What needs to be done
What this exercise requires is a verbatim reproduction of the data below.

== Entries provided

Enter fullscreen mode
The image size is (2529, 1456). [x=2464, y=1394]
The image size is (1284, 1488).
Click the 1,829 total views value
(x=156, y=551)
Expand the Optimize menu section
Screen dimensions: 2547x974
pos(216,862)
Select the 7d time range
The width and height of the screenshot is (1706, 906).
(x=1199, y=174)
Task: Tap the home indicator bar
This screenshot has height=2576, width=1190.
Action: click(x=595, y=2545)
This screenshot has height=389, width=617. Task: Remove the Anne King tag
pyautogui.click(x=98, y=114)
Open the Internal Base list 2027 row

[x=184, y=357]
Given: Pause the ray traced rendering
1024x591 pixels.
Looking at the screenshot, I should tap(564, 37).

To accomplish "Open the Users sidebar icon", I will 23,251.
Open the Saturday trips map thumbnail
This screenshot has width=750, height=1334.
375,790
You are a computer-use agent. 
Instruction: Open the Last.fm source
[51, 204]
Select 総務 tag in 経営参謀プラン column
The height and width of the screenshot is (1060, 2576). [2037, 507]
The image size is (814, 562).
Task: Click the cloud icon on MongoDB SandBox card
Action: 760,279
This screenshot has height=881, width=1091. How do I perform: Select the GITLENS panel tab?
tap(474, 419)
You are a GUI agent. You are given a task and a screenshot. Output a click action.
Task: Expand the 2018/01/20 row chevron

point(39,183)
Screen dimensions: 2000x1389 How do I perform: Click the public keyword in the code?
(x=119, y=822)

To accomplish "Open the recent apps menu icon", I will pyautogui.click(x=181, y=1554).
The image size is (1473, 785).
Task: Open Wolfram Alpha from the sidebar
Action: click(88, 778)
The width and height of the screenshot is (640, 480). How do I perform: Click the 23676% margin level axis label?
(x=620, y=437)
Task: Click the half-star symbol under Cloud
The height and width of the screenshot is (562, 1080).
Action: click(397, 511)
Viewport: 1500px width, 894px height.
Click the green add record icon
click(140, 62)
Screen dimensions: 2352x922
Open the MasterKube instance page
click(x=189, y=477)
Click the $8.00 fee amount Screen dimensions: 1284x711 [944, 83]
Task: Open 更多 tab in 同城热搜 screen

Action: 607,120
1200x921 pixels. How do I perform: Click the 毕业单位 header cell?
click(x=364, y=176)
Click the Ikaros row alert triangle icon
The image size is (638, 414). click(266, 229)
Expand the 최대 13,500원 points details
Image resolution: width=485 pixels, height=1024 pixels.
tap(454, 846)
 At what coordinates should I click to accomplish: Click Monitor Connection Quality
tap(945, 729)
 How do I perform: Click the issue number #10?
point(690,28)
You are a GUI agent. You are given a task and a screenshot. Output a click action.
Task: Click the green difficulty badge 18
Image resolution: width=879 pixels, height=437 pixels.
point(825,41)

====

Your response
Enter fullscreen mode
The image size is (2529, 1456). [x=2464, y=1394]
The image size is (1284, 1488).
Click the 1,829 total views value
(x=156, y=551)
Expand the Optimize menu section
Screen dimensions: 2547x974
pos(216,862)
Select the 7d time range
The width and height of the screenshot is (1706, 906).
(x=1199, y=174)
Task: Tap the home indicator bar
This screenshot has height=2576, width=1190.
Action: click(x=595, y=2545)
This screenshot has height=389, width=617. Task: Remove the Anne King tag
pyautogui.click(x=98, y=114)
Open the Internal Base list 2027 row

[x=184, y=357]
Given: Pause the ray traced rendering
1024x591 pixels.
Looking at the screenshot, I should tap(564, 37).

To accomplish "Open the Users sidebar icon", I will 23,251.
Open the Saturday trips map thumbnail
This screenshot has width=750, height=1334.
375,790
You are a computer-use agent. 
Instruction: Open the Last.fm source
[51, 204]
Select 総務 tag in 経営参謀プラン column
The height and width of the screenshot is (1060, 2576). [2037, 507]
The image size is (814, 562).
Task: Click the cloud icon on MongoDB SandBox card
Action: 760,279
This screenshot has height=881, width=1091. How do I perform: Select the GITLENS panel tab?
tap(474, 419)
You are a GUI agent. You are given a task and a screenshot. Output a click action.
Task: Expand the 2018/01/20 row chevron

point(39,183)
Screen dimensions: 2000x1389 How do I perform: Click the public keyword in the code?
(x=119, y=822)

To accomplish "Open the recent apps menu icon", I will pyautogui.click(x=181, y=1554).
The image size is (1473, 785).
Task: Open Wolfram Alpha from the sidebar
Action: click(88, 778)
The width and height of the screenshot is (640, 480). How do I perform: Click the 23676% margin level axis label?
(x=620, y=437)
Task: Click the half-star symbol under Cloud
The height and width of the screenshot is (562, 1080).
Action: click(397, 511)
Viewport: 1500px width, 894px height.
Click the green add record icon
click(140, 62)
Screen dimensions: 2352x922
Open the MasterKube instance page
click(x=189, y=477)
Click the $8.00 fee amount Screen dimensions: 1284x711 [944, 83]
Task: Open 更多 tab in 同城热搜 screen

Action: 607,120
1200x921 pixels. How do I perform: Click the 毕业单位 header cell?
click(x=364, y=176)
Click the Ikaros row alert triangle icon
The image size is (638, 414). click(266, 229)
Expand the 최대 13,500원 points details
Image resolution: width=485 pixels, height=1024 pixels.
tap(454, 846)
 At what coordinates should I click to accomplish: Click Monitor Connection Quality
tap(945, 729)
 How do I perform: Click the issue number #10?
point(690,28)
You are a GUI agent. You are given a task and a screenshot. Output a click action.
Task: Click the green difficulty badge 18
Image resolution: width=879 pixels, height=437 pixels.
point(825,41)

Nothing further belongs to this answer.